THE ONE PATH OF ESCAPE

THERE was absolutely nothing for me to do but wait, but it was hard to judge time. My watch had been taken from me, and I was fearful lest I choose a wrong hour for my exploit. The noise of the camp without was some guide, however, but, as the evening lengthened, a band began playing overhead, and I could hear the sound of feet on the floor above. Evidently a dance was in progress in the big court room, and for the moment my heart seemed to stop beating in a sudden fear that my plan of escape for that night was blocked. It was the big fireplace opening into this room through which I had hoped to emerge, but I could never accomplish such hope amidst of those dancers. And they might keep up their dancing to so late an hour as to give me no opportunity before dawn to find a place in which to elude search. Yet the noise was in my favor, if I could only be assured the chimney was wide enough above to permit of my finally reaching the roof. Once there I would discover a way down. The band was a good one, and the musicians played with energy; I could even distinguish the tapping of the leader's foot on the floor almost directly above my head. The noise made by the dancers was muffled and confused, and, while I knew there were voices talking, and could occasionally catch the sound of a laugh, the whole was merely a din, entirely meaningless. The grim incongruity of that merry party above, dancing and laughing in the bright light, and of myself in that black cell below, waiting the certainty of death the next morning, served to steel my resolve—the affair was like an insult, and I felt my blood grow hot in my veins as the strains of a waltz and schottish mingled with the uproar of nimble feet. I would take the chance, and it might as well be now.

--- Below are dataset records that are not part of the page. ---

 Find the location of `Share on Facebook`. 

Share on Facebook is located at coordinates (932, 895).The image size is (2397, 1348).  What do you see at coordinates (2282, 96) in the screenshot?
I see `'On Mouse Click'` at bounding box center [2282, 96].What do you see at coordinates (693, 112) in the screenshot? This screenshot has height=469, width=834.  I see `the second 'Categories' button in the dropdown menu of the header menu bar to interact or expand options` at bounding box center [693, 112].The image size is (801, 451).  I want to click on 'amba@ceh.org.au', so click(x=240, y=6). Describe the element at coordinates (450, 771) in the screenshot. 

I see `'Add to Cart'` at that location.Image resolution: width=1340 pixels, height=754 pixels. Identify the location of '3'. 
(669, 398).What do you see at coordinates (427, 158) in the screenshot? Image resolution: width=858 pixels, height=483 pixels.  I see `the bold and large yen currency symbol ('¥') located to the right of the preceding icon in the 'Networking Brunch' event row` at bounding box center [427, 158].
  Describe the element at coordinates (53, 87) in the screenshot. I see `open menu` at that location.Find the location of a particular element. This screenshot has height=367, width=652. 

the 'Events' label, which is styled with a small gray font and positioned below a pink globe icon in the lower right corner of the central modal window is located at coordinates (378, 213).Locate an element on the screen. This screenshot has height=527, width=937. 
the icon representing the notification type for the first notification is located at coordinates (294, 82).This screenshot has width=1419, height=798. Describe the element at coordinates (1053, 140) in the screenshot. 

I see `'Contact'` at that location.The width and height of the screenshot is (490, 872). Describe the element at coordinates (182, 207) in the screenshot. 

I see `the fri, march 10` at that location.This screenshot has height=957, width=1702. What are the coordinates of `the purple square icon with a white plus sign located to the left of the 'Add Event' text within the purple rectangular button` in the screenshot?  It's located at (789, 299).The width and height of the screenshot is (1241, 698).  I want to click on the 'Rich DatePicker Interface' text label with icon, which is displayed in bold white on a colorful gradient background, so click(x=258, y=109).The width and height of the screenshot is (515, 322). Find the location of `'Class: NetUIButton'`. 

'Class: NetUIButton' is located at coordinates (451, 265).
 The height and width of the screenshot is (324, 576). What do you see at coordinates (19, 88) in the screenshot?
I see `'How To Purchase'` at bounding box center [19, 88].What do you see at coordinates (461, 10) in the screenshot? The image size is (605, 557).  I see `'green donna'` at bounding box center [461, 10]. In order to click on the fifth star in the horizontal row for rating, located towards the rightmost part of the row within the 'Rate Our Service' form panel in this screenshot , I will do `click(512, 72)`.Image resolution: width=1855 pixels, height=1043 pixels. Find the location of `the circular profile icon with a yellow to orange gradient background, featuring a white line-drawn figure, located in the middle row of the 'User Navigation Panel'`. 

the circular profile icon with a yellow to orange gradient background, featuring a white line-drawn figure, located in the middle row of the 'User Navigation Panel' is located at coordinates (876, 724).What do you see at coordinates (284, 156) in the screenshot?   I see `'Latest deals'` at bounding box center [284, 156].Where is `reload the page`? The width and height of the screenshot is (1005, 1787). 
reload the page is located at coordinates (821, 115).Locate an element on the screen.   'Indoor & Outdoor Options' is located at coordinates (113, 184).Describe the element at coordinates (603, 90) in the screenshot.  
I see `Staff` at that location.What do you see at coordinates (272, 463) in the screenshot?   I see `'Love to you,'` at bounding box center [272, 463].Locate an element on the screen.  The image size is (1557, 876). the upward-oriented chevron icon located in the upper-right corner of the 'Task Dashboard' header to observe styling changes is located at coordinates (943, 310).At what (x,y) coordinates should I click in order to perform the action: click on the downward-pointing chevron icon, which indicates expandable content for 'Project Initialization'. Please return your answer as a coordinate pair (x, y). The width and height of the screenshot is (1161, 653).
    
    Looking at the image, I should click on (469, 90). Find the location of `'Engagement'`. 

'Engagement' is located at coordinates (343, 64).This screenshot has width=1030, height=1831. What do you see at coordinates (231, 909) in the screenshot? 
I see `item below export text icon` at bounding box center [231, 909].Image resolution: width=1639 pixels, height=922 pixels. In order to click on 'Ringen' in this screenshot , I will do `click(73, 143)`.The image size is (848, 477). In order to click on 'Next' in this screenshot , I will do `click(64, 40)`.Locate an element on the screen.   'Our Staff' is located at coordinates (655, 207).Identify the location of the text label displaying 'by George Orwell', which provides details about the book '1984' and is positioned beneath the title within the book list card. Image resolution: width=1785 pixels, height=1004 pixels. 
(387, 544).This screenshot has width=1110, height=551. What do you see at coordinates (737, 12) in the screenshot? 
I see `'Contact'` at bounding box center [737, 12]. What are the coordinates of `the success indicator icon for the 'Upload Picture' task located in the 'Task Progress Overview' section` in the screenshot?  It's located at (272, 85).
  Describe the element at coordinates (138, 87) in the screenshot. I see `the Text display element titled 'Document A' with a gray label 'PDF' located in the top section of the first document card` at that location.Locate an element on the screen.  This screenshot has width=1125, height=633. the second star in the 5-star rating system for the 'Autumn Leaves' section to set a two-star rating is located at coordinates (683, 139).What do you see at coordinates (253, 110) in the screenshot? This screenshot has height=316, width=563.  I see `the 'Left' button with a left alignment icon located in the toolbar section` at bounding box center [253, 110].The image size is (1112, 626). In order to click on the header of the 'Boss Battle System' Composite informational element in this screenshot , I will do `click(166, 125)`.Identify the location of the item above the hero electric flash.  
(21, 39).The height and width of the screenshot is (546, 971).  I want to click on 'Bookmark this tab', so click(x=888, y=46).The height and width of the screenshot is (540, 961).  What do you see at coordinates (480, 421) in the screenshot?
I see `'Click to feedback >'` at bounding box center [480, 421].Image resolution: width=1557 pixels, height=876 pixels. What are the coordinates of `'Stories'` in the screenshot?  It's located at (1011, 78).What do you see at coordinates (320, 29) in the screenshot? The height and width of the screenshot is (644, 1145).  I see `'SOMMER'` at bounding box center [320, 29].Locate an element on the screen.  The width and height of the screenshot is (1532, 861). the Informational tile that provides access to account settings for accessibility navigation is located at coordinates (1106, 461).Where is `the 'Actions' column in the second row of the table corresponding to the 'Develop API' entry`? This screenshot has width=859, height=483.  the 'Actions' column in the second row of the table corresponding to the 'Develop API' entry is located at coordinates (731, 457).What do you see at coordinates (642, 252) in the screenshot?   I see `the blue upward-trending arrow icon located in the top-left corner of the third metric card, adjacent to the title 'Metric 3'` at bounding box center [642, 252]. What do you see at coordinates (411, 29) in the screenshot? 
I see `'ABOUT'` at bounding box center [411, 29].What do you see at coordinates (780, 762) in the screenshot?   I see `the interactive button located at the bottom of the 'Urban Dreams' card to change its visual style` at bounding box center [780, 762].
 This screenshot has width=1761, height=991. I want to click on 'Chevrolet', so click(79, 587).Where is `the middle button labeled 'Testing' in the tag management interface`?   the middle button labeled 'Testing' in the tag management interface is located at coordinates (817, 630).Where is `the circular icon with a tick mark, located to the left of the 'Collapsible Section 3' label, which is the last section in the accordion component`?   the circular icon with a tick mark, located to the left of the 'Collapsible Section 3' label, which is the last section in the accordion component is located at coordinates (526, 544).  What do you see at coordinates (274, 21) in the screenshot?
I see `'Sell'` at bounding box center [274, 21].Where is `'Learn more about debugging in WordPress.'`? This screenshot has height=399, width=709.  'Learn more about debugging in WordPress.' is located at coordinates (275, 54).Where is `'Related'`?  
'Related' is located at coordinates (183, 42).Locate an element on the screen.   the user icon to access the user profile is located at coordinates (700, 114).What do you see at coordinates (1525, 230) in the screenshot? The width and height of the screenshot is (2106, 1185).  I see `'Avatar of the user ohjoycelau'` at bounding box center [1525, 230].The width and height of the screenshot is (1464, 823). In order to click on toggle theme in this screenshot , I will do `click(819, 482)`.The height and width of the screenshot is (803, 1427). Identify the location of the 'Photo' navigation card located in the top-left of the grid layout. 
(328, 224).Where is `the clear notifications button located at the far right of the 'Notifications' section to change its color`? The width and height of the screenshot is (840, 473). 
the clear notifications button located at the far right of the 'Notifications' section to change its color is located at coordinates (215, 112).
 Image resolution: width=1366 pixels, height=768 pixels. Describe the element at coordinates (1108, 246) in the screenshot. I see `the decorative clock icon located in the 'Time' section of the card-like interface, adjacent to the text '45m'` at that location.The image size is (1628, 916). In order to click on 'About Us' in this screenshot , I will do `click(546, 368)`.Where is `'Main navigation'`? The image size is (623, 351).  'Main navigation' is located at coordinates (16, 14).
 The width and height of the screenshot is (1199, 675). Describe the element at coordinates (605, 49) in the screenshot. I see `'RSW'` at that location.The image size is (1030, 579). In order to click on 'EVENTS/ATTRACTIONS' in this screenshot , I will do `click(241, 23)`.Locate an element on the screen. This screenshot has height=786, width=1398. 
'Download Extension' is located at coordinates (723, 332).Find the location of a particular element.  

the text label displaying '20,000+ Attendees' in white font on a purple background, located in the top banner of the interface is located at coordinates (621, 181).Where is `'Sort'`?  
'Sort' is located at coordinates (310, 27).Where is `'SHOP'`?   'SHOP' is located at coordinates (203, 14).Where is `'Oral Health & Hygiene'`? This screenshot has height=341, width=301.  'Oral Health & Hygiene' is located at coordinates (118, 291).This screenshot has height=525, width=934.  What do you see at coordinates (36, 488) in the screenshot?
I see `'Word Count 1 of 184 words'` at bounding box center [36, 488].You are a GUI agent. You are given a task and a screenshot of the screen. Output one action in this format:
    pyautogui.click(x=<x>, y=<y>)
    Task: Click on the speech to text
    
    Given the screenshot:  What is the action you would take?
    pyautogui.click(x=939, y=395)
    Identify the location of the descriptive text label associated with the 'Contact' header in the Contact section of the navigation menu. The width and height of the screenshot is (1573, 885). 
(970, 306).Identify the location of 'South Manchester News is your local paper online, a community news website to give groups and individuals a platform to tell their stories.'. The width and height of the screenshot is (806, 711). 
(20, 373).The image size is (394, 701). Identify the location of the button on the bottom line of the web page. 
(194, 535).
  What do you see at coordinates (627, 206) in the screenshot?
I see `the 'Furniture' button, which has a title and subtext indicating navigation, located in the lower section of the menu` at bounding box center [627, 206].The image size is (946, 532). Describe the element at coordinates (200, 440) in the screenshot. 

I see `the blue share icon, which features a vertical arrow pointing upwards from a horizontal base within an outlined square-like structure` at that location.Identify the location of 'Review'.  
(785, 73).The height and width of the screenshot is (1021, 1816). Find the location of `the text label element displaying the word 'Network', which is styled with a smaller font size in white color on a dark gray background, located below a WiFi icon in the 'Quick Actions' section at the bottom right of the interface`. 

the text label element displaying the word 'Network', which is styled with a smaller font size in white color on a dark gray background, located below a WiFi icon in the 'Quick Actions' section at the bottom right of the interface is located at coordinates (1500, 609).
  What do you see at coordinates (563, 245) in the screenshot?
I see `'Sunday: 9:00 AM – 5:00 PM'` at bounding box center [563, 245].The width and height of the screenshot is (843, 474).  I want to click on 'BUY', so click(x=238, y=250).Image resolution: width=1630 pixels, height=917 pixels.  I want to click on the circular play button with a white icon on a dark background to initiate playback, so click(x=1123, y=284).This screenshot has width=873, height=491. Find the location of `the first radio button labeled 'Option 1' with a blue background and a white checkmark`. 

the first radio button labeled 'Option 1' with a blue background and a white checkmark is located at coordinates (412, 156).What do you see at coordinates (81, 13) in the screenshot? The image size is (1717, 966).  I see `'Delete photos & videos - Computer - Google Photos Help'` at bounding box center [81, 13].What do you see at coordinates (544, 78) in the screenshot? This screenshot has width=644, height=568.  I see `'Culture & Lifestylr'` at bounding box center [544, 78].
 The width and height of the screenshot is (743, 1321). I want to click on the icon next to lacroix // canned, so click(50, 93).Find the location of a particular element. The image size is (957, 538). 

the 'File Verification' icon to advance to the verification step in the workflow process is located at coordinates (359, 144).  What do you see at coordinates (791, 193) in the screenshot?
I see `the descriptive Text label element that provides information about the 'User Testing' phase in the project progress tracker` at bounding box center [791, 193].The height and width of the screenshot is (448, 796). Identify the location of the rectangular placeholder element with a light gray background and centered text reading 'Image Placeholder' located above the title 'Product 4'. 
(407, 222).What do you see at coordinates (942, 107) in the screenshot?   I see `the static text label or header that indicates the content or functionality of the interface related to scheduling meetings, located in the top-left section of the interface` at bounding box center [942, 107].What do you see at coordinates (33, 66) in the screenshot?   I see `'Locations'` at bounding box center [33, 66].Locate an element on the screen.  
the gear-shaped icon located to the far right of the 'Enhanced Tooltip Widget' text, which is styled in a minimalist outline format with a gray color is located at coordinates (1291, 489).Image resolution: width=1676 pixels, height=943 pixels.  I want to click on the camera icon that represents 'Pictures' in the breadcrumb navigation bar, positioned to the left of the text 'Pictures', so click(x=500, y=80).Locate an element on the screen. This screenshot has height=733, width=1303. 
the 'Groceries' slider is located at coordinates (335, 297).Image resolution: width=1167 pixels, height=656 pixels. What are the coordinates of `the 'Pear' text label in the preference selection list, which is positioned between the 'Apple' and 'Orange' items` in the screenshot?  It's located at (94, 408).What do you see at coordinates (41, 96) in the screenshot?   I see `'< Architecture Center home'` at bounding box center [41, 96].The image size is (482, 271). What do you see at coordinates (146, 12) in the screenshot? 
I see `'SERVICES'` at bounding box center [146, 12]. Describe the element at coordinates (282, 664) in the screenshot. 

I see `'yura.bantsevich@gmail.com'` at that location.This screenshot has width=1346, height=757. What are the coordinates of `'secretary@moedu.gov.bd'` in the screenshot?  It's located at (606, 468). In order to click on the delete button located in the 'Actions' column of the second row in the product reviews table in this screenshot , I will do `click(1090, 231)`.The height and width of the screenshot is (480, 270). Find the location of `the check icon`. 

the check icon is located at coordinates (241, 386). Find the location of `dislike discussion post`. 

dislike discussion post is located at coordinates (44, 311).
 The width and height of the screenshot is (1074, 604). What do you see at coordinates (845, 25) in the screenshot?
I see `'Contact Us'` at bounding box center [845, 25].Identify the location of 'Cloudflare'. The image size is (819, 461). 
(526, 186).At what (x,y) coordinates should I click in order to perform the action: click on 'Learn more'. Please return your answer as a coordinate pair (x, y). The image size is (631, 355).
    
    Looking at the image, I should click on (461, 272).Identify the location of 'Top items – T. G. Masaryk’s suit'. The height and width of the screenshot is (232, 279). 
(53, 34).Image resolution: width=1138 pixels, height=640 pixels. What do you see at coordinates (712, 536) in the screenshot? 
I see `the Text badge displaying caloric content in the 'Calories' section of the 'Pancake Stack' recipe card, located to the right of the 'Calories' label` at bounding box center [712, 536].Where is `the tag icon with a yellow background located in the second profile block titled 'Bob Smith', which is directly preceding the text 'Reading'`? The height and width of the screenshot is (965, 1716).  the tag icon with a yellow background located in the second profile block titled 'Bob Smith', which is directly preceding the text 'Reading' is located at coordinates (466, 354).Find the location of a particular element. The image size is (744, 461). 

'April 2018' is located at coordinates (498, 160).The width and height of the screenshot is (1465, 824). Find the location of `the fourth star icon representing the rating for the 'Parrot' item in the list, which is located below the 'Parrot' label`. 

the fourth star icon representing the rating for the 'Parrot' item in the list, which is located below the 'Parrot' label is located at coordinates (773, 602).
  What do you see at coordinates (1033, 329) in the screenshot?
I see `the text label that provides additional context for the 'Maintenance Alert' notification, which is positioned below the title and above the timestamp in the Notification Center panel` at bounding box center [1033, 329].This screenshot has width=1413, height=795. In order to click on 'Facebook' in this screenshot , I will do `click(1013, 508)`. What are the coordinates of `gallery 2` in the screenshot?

I could hear nothing of the guard in the corridor, although I listened intently, my ear against the iron door, during a lull in that babel overhead. It was hardly likely another inspection would be made, at least not until the sentries were again relieved, probably at midnight. To my judgment this would allow me nearly three hours in which to make my effort—and surely half that time should prove sufficient. The band burst into harmony again—a polka, I remember—and I tore free the loosened support. It made an ugly bit of iron, well adapted for the purpose I had in mind. Not only could it be utilized as a lever, but it was no mean weapon for use in emergency.

I found the iron sheathing difficult to penetrate, and it must have required fifteen or twenty minutes to break the edge loose so as to insert the point of my wedge. The effort tore my hands terribly, but desperation gave me a strength which finally pressed back the thin sheet of iron. The bar, once inserted, furnished the necessary leverage, forcing the iron to yield about the rivet heads. The operation required time, and was by no means noiseless, but the blaring of the band drowned the rasping sound, and enabled me to exercise all my strength. This opening gave me both hand and foot-hold, together with a new faith in my ultimate success. I waited between the dances, recruiting strained muscles, and, listening anxiously for any alarming sound in the corridor; only to spring again feverishly to the work the moment the band resumed playing.

Again and again I thought my effort would fail, yet the barrier yielded inch by inch, bursting from the grip of the rivets as I succeeded in achieving leverage, until I forced fully half the iron curtain backward, jamming it against the wall, and thus revealed the black opening into the chimney. It was there just as I had remembered, and the proof brought me fresh hope, and renewed determination. There was danger ahead, yet the most difficult part of my desperate undertaking had been accomplished.

I knelt down and stared breathlessly into the yawning cavity, and thrust my head into the opening seeking for some gleam of light above. There was none, nor was there any smell of smoke. This discovery relieved one anxiety, while it brought a new problem. Had the oldtime fireplaces been permanently closed, so as to compel me to climb to the very roof in order to obtain an exit? The opening which I had uncovered was sufficiently large to permit the squeezing through of my body, and, once within the chimney, I found ample space in which to explore.

I could see nothing, and was compelled to rely entirely upon the sense of touch. This, however, quickly convinced me that the opposite wall was solid, containing not even a flue hole. Then assuredly no furnace had ever been installed in the building, and either open fireplaces, or stoves, were used for heating purposes in those rooms above. Probably the former had been discarded and the latter substituted since the days of my boyhood, which would account for the darkness above. The oldtime openings had been closed, sealed up, and so the chances were that only the roof afforded opportunity for my escape. I felt grave doubt as to my ability to attain that elevation; it was not a pleasant prospect, but I had already gone too far to hesitate. This was my only chance, and I must either give it a trial, or resign myself to the certain fate of the morrow.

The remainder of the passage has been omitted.